Figure 3Modulation of AR signaling in prostate cancer PDEs. (A) Steady‐state protein levels of AR and the AR‐regulated protein PSA were knocked down in prostate cancer PDEs (n = 3) cultured in media containing lentiviral‐based shRNA directed against AR (shAR) compared with scrambled control (shCON). Scale bars represent 50 μm. (B) Quantitation and representative images of Ki67 immunostaining in PDEs derived from 23 patients following 48 h culture with vehicle control or bicalutamide (10 μm). A response to bicalutamide was considered significant when treatment induced a change from vehicle of ≥ 25%. Scale bars represent 50 μm. (C) Quantitation and representative images of cleaved caspase‐3 immunostaining in PDEs derived from 23 patients following 48‐h culture with vehicle control or bicalutamide (10 μm). Data are presented as mean ± SEM. Scale bars represent 50 μm. (D) Water fall plot of percent change in gene expression and Ki67 immunostaining from a subset of PDEs from (A) treated with vehicle control or bicalutamide (n = 12). (E) Scatterplot of the data from D showing a positive correlation between Ki67 and PSA with Spearman's r = 0.657 (P < 0.05). (F) Heat map visualization of qRT‐PCR analysis of classic AR‐regulated transcripts in bicalutamide‐treated PDEs compared to vehicle (n = 12).

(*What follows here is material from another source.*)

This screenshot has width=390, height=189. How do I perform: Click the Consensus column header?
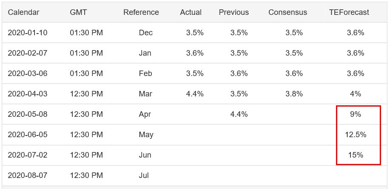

Figure 4Modulation of ERα signaling in breast cancer PDEs. (A) qPCR analysis of PGR expression shows differential response to 10 nm E2 in breast cancer PDEs (n = 14). Samples with ≥ 50% change compared to vehicle were considered responsive. Data are presented as the mean ± SEM. (B) ChIP‐sequencing analysis of ERα binding sites in breast cancer PDEs (n = 3), untreated primary breast cancers (n = 3), an in vivo xenograft tumor grown from the ERα‐positive MCF7 cell line, and MCF7 cells cultured in vitro (n = 2). Shown are examples of ERα binding events that are shared by all models (RARA), present only in in vivo models (SLCO5A1) or present only in cell line models (TOB1/SPAG9). (C) Venn diagram showing the overlap of ERα binding sites identified in PDEs treated with E2 or E2+ R5020. Only ChIP‐seq peaks identified in at least two tumors were considered included. Heat map of treatment‐specific binding events from the Venn diagram. Data were centered at the top of the peak and visualized with a 5‐kb window around the peak. (D) ERα ChIP‐seq binding sites identified in E2− or E2+ R5020‐treated breast cancer PDEs. Examples of common binding sites (upper panel) and treatment‐specific binding (lower panel) sites are shown.